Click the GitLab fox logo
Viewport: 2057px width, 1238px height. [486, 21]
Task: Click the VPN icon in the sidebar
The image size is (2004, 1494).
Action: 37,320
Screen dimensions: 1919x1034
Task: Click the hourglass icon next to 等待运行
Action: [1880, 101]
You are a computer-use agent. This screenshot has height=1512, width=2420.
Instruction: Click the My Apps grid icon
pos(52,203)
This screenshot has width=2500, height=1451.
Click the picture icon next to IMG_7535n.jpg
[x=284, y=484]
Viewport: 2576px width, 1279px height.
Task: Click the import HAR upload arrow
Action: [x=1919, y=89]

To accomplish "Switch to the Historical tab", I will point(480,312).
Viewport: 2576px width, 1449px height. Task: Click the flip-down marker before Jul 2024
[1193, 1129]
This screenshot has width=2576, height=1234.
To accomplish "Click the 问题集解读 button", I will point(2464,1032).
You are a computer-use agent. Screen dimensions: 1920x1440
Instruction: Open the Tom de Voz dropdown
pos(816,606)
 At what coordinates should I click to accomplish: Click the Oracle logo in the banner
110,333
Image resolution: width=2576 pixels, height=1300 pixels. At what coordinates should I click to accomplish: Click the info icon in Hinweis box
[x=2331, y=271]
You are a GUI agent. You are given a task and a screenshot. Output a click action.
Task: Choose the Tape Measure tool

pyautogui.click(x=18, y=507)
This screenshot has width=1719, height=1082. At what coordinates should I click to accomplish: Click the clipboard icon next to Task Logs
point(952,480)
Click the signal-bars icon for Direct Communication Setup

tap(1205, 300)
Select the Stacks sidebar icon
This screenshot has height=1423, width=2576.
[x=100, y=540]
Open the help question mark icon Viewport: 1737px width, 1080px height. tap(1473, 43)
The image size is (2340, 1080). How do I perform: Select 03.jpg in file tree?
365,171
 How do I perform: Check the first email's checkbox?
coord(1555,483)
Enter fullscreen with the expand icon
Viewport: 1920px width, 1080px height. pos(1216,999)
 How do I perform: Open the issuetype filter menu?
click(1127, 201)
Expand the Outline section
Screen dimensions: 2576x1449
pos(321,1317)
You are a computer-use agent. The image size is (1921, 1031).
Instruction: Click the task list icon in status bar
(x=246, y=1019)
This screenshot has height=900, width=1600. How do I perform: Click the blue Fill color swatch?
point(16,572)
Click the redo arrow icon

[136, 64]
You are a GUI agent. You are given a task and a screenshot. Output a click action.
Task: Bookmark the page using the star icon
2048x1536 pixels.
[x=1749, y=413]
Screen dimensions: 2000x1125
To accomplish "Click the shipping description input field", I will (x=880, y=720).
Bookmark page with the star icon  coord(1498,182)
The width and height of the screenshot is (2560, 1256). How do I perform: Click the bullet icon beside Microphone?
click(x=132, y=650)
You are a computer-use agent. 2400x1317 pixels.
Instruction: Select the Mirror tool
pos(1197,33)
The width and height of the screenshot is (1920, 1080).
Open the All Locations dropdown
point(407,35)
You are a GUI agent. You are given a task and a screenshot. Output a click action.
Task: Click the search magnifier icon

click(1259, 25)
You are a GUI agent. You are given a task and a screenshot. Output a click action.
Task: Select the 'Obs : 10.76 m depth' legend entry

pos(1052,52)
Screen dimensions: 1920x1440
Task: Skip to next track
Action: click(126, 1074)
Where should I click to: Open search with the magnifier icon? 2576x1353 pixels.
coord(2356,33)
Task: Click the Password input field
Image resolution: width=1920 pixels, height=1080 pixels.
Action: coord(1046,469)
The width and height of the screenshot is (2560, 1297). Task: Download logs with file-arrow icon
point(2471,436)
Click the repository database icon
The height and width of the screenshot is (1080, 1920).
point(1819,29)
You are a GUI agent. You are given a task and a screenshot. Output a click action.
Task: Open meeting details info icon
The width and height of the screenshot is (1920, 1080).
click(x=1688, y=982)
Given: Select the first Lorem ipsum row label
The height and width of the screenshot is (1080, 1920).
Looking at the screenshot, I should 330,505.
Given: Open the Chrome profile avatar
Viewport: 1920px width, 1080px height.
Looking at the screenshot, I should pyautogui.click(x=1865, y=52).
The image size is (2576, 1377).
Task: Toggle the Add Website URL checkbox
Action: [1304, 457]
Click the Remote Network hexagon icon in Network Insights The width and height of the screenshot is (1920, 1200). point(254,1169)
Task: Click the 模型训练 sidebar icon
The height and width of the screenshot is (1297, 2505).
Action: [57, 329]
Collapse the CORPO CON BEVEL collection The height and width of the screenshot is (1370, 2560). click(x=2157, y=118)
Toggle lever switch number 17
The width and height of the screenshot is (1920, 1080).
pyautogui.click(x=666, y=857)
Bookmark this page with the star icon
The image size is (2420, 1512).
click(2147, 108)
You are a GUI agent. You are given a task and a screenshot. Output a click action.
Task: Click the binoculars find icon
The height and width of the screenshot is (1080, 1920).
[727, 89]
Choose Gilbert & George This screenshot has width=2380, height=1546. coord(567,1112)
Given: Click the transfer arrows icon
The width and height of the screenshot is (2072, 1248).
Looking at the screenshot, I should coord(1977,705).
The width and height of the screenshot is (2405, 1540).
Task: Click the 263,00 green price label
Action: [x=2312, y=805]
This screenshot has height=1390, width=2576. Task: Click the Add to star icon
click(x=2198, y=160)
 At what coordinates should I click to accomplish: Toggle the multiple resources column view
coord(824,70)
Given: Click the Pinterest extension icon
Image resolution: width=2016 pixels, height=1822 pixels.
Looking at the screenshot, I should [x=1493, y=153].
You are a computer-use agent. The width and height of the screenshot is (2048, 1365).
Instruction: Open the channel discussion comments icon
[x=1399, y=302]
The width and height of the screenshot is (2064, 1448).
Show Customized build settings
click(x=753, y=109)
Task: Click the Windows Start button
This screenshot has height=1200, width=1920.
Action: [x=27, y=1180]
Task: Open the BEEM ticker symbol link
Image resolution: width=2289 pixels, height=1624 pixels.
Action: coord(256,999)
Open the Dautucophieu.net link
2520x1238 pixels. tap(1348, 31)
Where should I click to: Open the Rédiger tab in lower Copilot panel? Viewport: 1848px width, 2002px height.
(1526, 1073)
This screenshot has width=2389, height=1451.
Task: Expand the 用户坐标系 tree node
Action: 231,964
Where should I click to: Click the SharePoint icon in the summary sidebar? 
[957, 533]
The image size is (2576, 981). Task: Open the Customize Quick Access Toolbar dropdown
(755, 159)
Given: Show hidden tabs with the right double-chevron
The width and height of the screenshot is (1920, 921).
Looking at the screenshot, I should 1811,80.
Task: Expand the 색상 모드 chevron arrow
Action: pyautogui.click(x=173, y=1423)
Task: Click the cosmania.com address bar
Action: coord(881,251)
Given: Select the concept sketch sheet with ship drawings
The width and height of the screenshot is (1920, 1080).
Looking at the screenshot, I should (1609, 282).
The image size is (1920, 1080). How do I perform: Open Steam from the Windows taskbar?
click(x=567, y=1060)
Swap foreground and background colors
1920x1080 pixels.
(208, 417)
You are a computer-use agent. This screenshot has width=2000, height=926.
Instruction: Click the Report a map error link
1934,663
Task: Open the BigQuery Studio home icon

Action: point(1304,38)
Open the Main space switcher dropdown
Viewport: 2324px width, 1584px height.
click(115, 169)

────────────────

**Exercise description:**
Take the lines above from the first through the one containing "This screenshot has width=2500, height=1451." and reproduce them exactly; include nothing else.

**Written response:**
Click the GitLab fox logo
Viewport: 2057px width, 1238px height. [486, 21]
Task: Click the VPN icon in the sidebar
The image size is (2004, 1494).
Action: 37,320
Screen dimensions: 1919x1034
Task: Click the hourglass icon next to 等待运行
Action: [1880, 101]
You are a computer-use agent. This screenshot has height=1512, width=2420.
Instruction: Click the My Apps grid icon
pos(52,203)
This screenshot has width=2500, height=1451.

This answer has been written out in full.